Książulo dodał poruszający film. Chciał przetestować jedzenie w barze, a dostał mandat
Książulo tym razem pojawił się w Sopocie, gdzie odwiedził bar dla funkcjonariuszy Komendy Miejskiej Policji. Zanim jednak przystąpił do jedzenia, zanim wyszedł z samochodu, policjant ukarał go grzywną i punktami karnymi.
06.06.2024 | aktual.: 06.06.2024 20:11
Książulo, czyli Szymon Nyczke, to quasi-krytyk kulinarny publikujący krótkie filmiki na YouTubie. Nyczke odwiedza kolejne mniej i bardziej znane lokale w Polsce, testuje serwowane tam potrawy, a następnie dzieli się wrażeniami z widzami. Jego publikacje są szeroko komentowane, zwłaszcza kiedy dochodzi do nietypowych sytuacji. Jedna z nich miała miejsce, kiedy Książulo pojawił się w Sopocie.
Dalsza część artykułu pod materiałem wideo
Książulo ukarany mandatem. "Od razu szlaban w dół"
Wspomniany bar znajduje się na tyłach budynku komendy i przez to też youtuber znalazł się w trudnej sytuacji - okazało się, że zaparkował w miejscu niedozwolonym. Jak jednak wyjaśnił w mediach społecznościowych, chciał tylko dowiedzieć się, gdzie jest wspomniany bar. Mimo że postój trwał zaledwie kilka minut, Książulo niemal natychmiast został dostrzeżony przez funkcjonariuszy i ukarany grzywną wynoszącą 50 zł i 8 punktami karnymi.
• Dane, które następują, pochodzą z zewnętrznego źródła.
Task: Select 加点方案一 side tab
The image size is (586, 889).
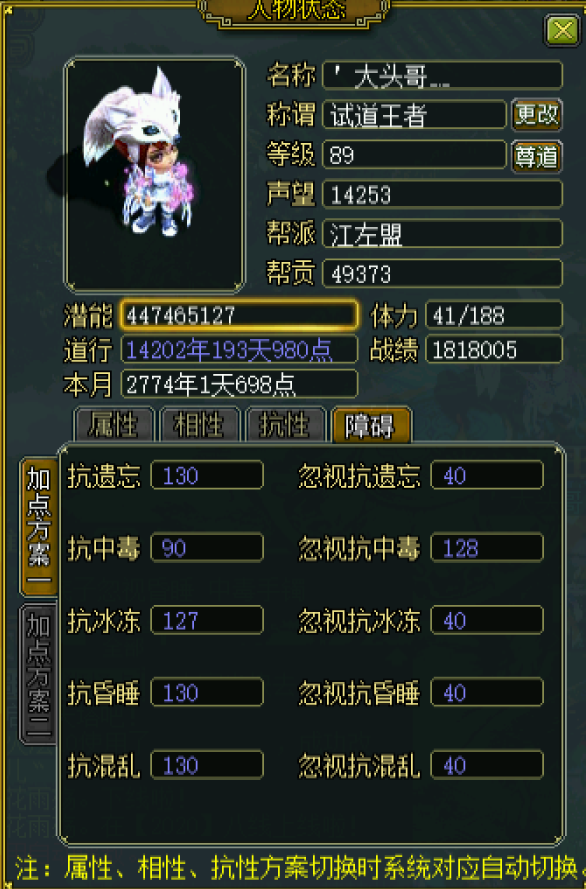Action: click(39, 527)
- Wjeżdżam tutaj, widzę, że stoją policjanci, policjantki. Widzę, że stoją auta, więc podjechałem, stanąłem, wyszedłem z fury, spytałem się ich, czy mogę tu stać i czy wiedzą, gdzie jest bar. I od razu szlaban w dół, 50 zł, 8 punktów – relacjonował youtuber.
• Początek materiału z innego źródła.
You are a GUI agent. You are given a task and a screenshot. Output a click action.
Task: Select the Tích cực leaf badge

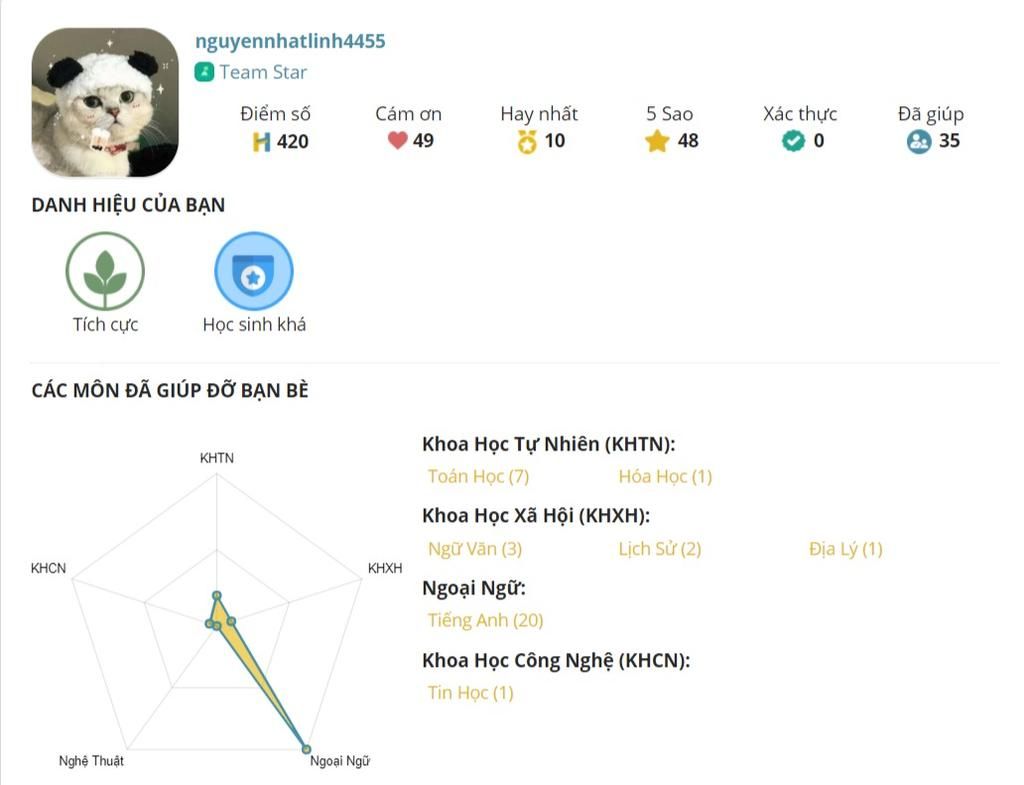[105, 271]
Mimo niepowodzeń Książulo finalnie dotarł do wspomnianego baru. Tam zamówił pierogi z borówkami (23 zł) oraz zupę pomidorową (8 zł). Pierogi, jak opisał youtuber, smakowały jak ciasto ze śmietaną, a owocowe nuty były ledwo wyczuwalne. Natomiast zupa pomidorowa otrzymała notę "średnia plus", co w skali Książula, który ma za sobą sporo pomidorówek, nie jest najgorszą oceną.
Zobacz także
Internauci bronią Książula. "Śmiech na sali"
Relację nie tylko z odwiedzin w barze, ale też z "pogawędki" z policjantem Książulo udostępnił w mediach społecznościowych. Internauci w większości nie pochwalali zachowania funkcjonariusza, wskazując nie tyle na kwotę grzywny, ile liczbę punktów, jaką został ukarany youtuber. Niemniej pojawiły się też głosy stające w obronie policjanta, który wykonywał obowiązki służbowe.
"8 punktów za coś takiego to śmiech na sali" - przyznał jeden z komentujących.
"50zl to jeszcze zrozumiem, ale 8 punktów? Za manewry zagrażające życiu innych dostaje się mniej" - dodał kolejny.
"Mam wrażenie, że ludzie z komentarzy nie potrafią zrozumieć, że Pan Policjant wykonuje po prostu swoje obowiązki. Jeżeli były tam znaki, że zakaz wjazdu etc. to dlaczego macie jakieś problemy? Prawo dla wszystkich jest takie same - jeśli ktoś je łamie, to jest kara. Proste? Proste!" - wskazał internauta.